The new chairperson of and top Republican on the science committee in the U.S. House of Representatives have teamed up to introduce legislation that would require federal research agencies to adopt a common policy on sexual harassment. The bipartisan bill signals that Congress may be ready to address an issue that has roiled the scientific community and generated calls to punish federally funded researchers found guilty of harassment.
The legislation (H.R. 36) was introduced last week by Eddie Bernice Johnson (TX), the top Democrat on the science panel, and Frank Lucas (OK), the panel’s ranking Republican. It is identical to a bill that Johnson introduced in the fall of 2018. But that proposal was embraced only by Democrats, then in the minority, and it died when the 115th Congress ended.
Democrats are now in charge of the House. And although Johnson can set the agenda for her committee, obtaining Lucas’s support suggests she hopes to do more than simply score political points. A bill backed by the panel’s two senior leaders stands a much better chance of moving through the House with the overwhelming support needed to win over the Republican-led Senate and, ultimately, President Donald Trump.
Johnson calls the bill “an important first step” in making sure women can succeed in science and engineering “without being degraded, harassed, or abused because of their gender.” And she favors taking an approach similar to how the National Science Foundation (NSF) has said it plans to deal with the problem.
The NSF policy, announced in 2018, requires grantee institutions to tell the agency whenever they have found an NSF-funded investigator guilty of sexual harassment or put that person on administrative leave pending the outcome of an investigation. In the past, NSF and other federal agencies have been caught by surprise by media reports that grantees are being investigated for alleged sexual harassment.

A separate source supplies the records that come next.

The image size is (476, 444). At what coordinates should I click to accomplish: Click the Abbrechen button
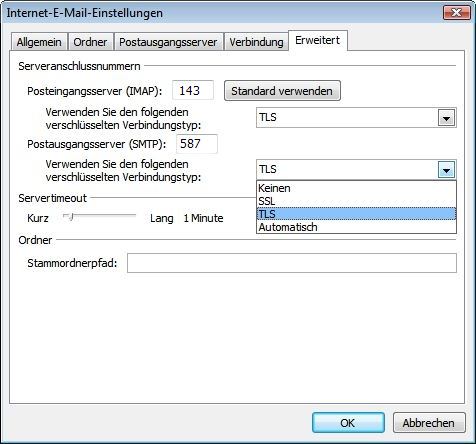[429, 423]
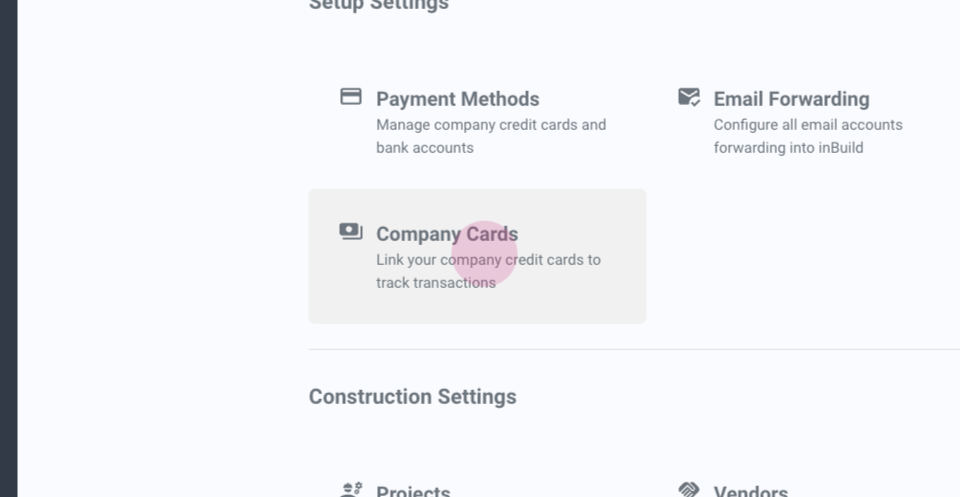Click the Email Forwarding envelope icon
This screenshot has height=497, width=960.
point(689,97)
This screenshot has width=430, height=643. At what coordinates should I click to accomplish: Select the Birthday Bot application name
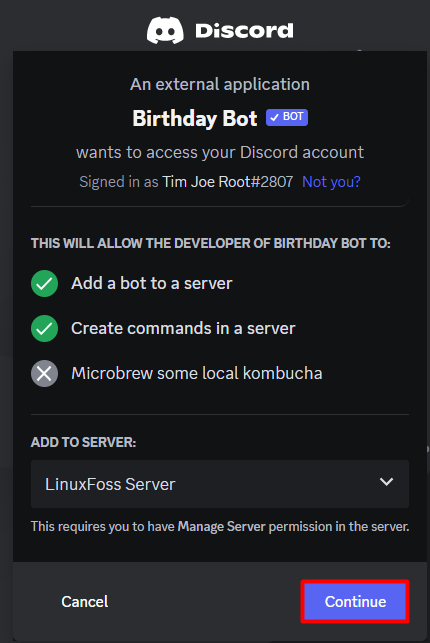(195, 119)
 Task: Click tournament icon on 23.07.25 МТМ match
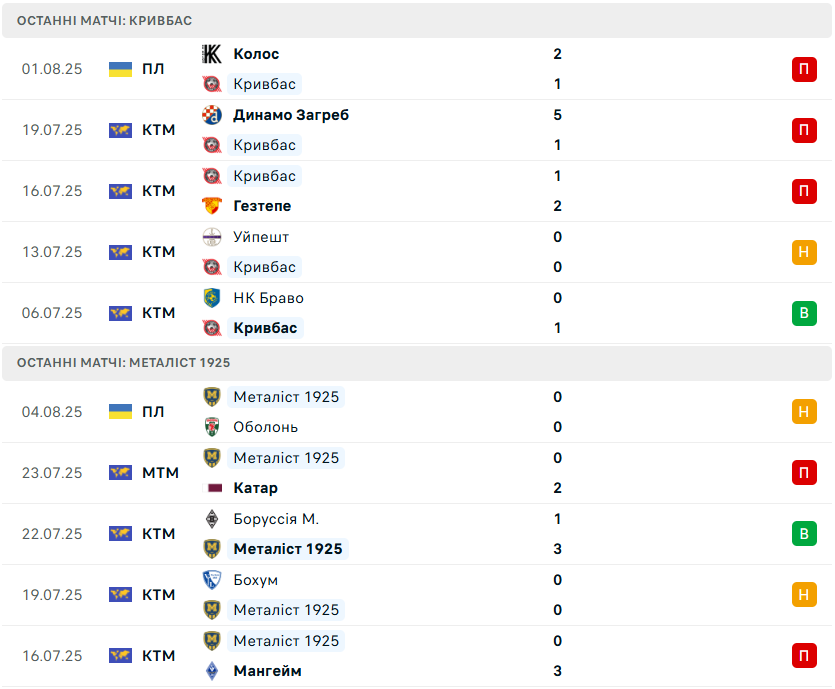tap(120, 473)
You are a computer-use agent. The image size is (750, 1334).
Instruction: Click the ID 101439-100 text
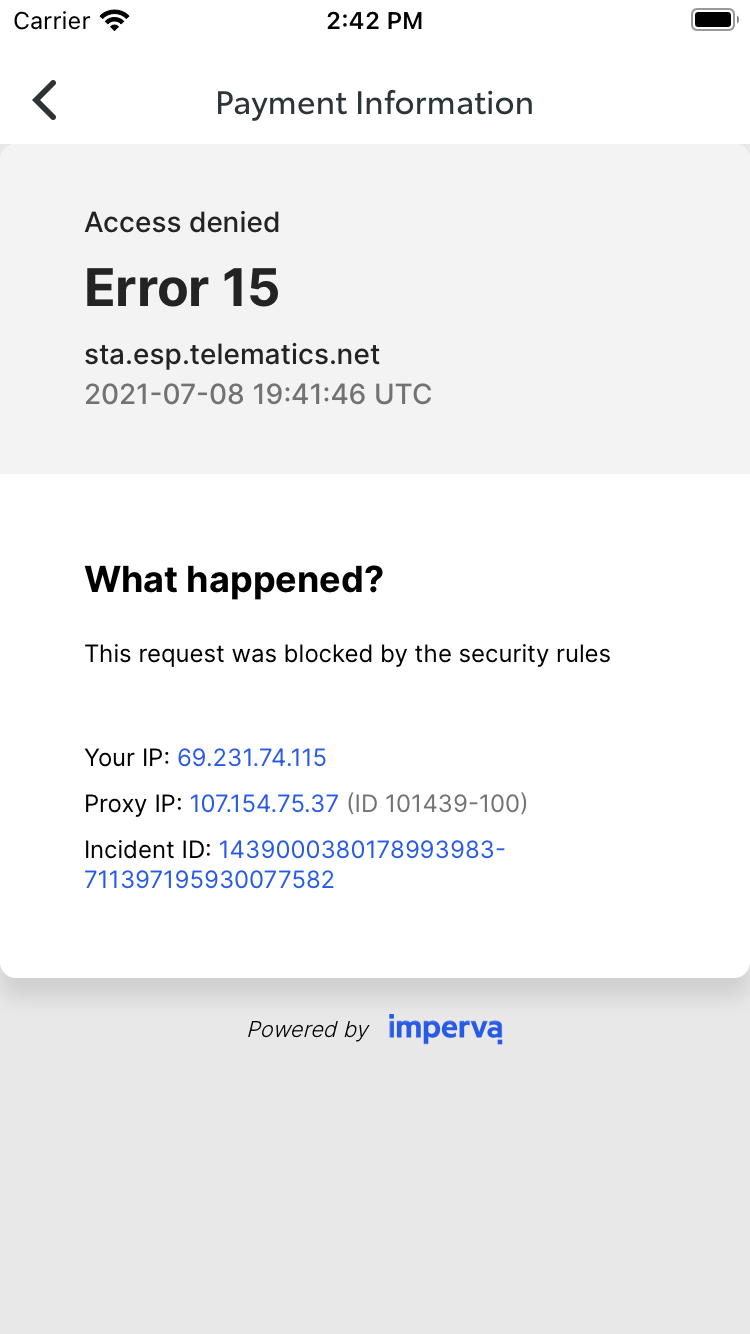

Johnson’s bill directs the White House Office of Science and Technology Policy (OSTP) to come up with “a uniform set of policy guidelines” that research agencies would follow in monitoring the activities of grantees. And it says those new guidelines “shall include” the two reporting requirements that NSF has adopted.
No other federal agency has gone as far as NSF. The National Institutes of Health (NIH) in Bethesda, Maryland, has been under intense pressure from Congress and some outside groups to take a firmer stance against sexual harassment by its grantees. But NIH Director Francis Collins has said the agency faces “legal constraints” on its oversight authority that don’t apply to NSF. Although the science committee doesn’t have jurisdiction over NIH, Johnson sees her bill as a way to remove such hurdles and speed up that process.
The legislation is silent on how federal agencies should use the information they receive from institutions. Representative Jackie Speier (D–CA), a leading voice on the issue, plans to reintroduce a bill she wrote in 2016 that would have required agencies to consider any finding of sexual harassment against a researcher in deciding whether to award them a grant. But Speier has also signed on to Johnson’s bill.
H.R. 36 would give NSF the authority to spend $17 million on research to investigate “the factors contributing to, and consequences of, sexual harassment” and to support “interventions to reduce the incidence and negative consequences of such harassment.” It suggests one of the possible topics could be “alternatives to the hierarchical and dependent relationships in academia that have been shown to create higher levels of risk for sexual harassment.” The bill also calls for a survey of the impact of the problem in U.S. higher education and suggests that OSTP ask the National Academies of Sciences, Engineering, and Medicine to update its guide to responsible conduct in research.